(Items from a dataset)
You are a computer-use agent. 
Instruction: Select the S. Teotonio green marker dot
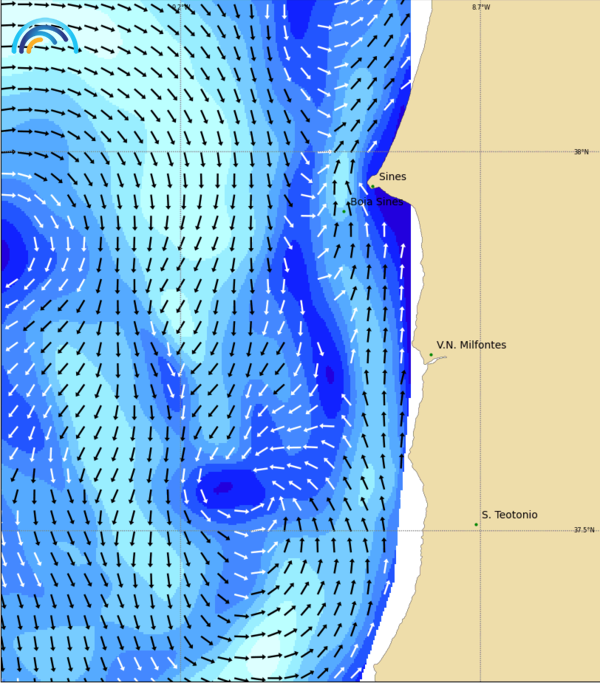[x=476, y=524]
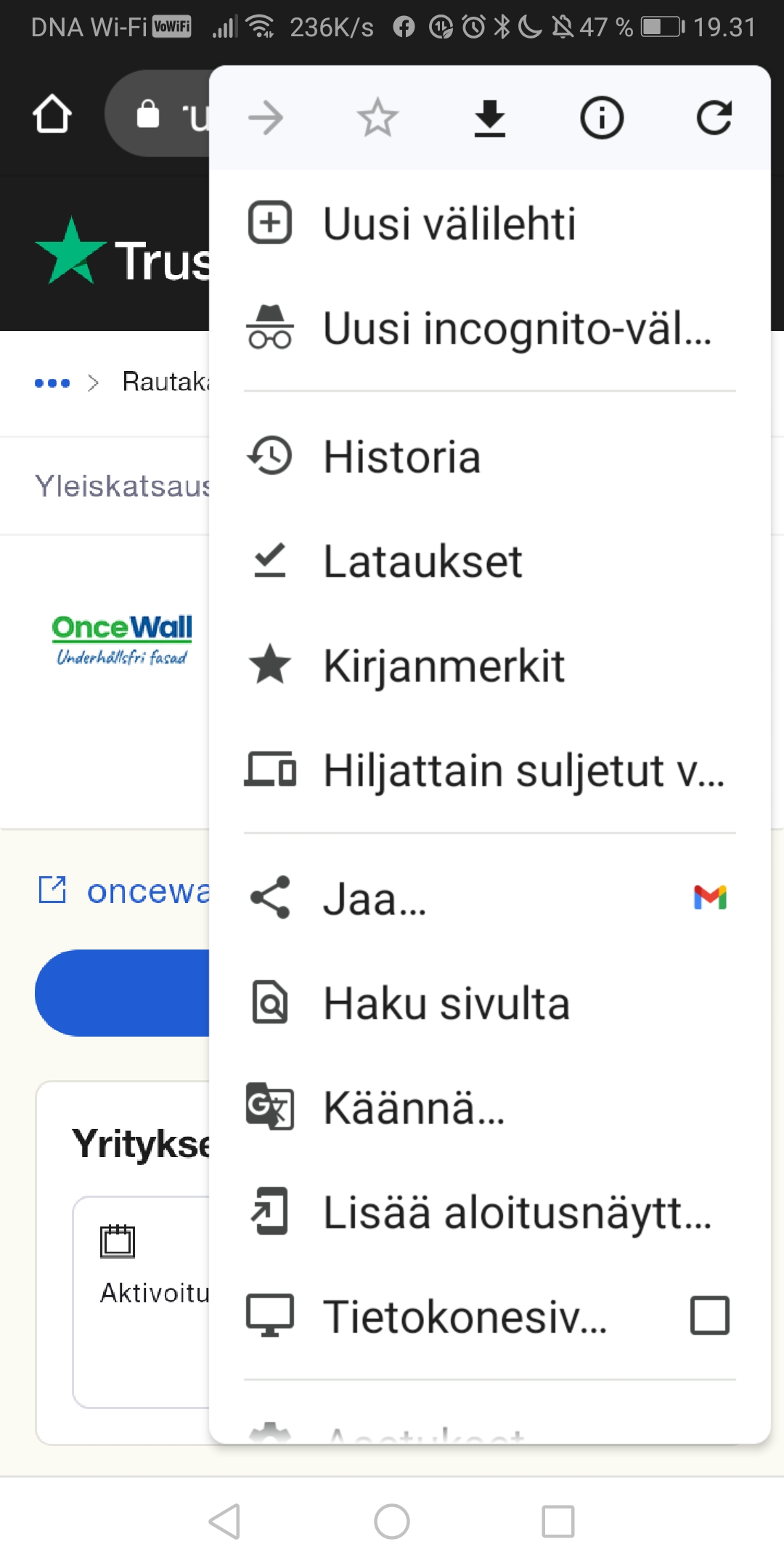Open Historia from the menu
The image size is (784, 1568).
point(401,457)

Work task:
The copy you give must run from the line containing "Instruction: Select the" through the last line of the records, exactly, with the pictures left out.

Problem solution:
Instruction: Select the S. Teotonio green marker dot
[x=476, y=524]
Open Historia from the menu
The image size is (784, 1568).
point(401,457)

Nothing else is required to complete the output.